Not so fast! Are you sure those get-well flowers are allowed in the hospital?
RODALE NEWS, EMMAUS, PA—"What a beautiful flower arrangement! Now please get it out of the hospital." That's not something anyone who's just spent good money on get-well flowers wants to hear. Yet, if a trend among British hospitals catches fire on this side of the pond, more and more well-intentioned U.S. hospital visitors could be hearing those exact words.
THE DETAILS: A recent article in the British Medical Journal noted that U.K. hospitals started banning flowers in the late 1990s, due misconceptions that stagnant flower water breeds bacteria and that plants compete with patients for oxygen. Although studies have dispelled both myths, the trend has continued to grow, fueled by surveys showing that nurses and other hospital staff get annoyed at having to change the blooms' water. Hospital workers also fear fragile vases will break, spilling water on expensive medical equipment.

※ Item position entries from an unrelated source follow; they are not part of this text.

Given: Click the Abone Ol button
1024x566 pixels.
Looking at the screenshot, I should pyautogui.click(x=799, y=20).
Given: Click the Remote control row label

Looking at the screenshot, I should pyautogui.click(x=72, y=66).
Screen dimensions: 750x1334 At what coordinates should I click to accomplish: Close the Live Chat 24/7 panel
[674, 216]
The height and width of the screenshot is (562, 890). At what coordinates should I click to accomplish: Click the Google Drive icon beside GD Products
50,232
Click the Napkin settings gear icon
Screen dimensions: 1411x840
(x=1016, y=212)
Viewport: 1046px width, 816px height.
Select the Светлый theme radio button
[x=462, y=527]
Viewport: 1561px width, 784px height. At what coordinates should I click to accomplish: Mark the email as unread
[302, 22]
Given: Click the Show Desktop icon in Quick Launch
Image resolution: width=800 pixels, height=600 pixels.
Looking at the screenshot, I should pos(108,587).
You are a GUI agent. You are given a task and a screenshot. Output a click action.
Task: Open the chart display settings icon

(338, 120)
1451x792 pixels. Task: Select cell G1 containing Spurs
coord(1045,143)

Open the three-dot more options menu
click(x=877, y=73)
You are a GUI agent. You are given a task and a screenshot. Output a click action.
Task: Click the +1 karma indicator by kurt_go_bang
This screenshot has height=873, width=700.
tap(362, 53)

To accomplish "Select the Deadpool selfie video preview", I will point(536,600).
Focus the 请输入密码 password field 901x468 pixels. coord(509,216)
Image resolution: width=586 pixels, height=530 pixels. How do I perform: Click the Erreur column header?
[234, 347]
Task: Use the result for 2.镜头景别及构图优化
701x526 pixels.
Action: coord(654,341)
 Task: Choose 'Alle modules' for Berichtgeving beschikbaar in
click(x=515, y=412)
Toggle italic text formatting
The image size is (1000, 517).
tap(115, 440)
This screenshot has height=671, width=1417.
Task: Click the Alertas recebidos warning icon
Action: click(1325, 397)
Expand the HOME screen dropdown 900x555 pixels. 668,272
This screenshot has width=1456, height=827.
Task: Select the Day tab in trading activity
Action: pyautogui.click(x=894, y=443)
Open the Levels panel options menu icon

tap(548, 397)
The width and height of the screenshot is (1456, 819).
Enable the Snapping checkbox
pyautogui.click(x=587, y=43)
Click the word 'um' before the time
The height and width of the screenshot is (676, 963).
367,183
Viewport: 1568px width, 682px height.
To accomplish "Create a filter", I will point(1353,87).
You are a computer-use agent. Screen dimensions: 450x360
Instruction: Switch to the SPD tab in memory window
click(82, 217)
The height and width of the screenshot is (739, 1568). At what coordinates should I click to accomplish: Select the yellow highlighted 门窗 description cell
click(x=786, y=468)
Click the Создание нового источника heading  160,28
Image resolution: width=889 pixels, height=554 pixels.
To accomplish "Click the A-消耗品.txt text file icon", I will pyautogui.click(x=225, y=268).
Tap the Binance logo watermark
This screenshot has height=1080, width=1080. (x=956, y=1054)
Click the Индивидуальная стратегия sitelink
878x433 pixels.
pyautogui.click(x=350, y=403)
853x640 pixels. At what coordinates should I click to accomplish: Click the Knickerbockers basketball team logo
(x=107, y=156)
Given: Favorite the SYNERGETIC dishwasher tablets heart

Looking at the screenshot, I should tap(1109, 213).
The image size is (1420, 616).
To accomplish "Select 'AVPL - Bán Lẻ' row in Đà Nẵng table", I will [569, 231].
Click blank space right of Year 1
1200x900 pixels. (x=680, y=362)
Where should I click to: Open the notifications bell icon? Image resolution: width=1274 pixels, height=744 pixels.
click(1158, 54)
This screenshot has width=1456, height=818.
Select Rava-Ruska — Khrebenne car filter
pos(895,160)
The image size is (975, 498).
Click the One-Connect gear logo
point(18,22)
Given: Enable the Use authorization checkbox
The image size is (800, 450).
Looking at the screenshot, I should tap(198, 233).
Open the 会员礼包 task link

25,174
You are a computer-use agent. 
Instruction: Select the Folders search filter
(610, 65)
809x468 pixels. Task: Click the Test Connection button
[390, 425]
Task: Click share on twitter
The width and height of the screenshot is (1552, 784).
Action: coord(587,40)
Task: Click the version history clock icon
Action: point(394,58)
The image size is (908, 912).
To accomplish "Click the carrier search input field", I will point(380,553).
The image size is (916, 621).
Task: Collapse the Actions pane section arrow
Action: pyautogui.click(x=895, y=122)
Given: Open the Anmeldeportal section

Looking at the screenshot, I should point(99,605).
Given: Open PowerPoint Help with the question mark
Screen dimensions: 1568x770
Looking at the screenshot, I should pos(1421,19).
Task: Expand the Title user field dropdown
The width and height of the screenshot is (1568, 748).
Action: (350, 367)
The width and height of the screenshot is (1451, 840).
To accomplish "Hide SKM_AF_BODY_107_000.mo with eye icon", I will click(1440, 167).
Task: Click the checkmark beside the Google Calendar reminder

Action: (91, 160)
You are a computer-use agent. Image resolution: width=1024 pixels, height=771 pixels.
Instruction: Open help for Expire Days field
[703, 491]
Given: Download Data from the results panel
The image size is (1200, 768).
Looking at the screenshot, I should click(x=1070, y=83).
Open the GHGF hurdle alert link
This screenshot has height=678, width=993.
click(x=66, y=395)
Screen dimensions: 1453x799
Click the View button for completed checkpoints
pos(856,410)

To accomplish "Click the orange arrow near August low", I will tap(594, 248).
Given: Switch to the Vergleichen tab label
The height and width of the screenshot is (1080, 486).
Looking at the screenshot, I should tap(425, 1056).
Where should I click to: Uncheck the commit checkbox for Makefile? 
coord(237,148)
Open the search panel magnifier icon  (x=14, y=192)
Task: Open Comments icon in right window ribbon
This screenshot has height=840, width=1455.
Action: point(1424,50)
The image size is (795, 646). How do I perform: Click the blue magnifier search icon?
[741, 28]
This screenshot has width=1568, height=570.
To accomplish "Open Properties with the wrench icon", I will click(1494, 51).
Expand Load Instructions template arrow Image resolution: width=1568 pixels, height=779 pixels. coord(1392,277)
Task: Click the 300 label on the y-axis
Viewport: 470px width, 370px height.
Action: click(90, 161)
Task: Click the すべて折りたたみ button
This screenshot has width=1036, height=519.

American hospitals haven't followed suit—yet—except in intensive care units, and the bans abroad seem to pay little heed to studies showing that flowers do have a powerful healing effect; research has found that get-well flowers in hospital rooms lower blood pressure and rates of pain, and that patients surrounded by flowers need fewer post-operative painkillers than patients in flowerless rooms.
WHAT IT MEANS: Even if your flowers aren't likely to be banned, you can be extra thoughtful the next time you make a hospital visit by choosing flowers that will provide a healing benefit without burdening hospital staff (or other visitors) with extra tasks, like rearranging bulky arrangements or constantly throwing out soggy stems. Here are some points to keep in mind:
• Buy sneeze-less blooms. While the patient may not be allergic to flowers, family members or other visitors may be, not to mention roommates or nurses or the cleaning staff or the nurse's aides, or any one of the half-dozen hospital workers who pop in and out of a patient's room on any given day. "Roses, carnations, and chrysanthemums are great because the pollen is inside the flower and not exposed, unlike a lily," says Robert McLaughlin, CEO of the online florist Organic Bouquet. He says that's key to cutting down on sneezes because the pollen is never released into the air.


Flowers
When my wife was in the hospital I had to return to my car and leave the Flowers because I was not allowed to take lilies in my wives room. Later I found out that the smell from lilies is too strong and could be harmful for the patients, especially when leaving these flowers in a room without ventilation system.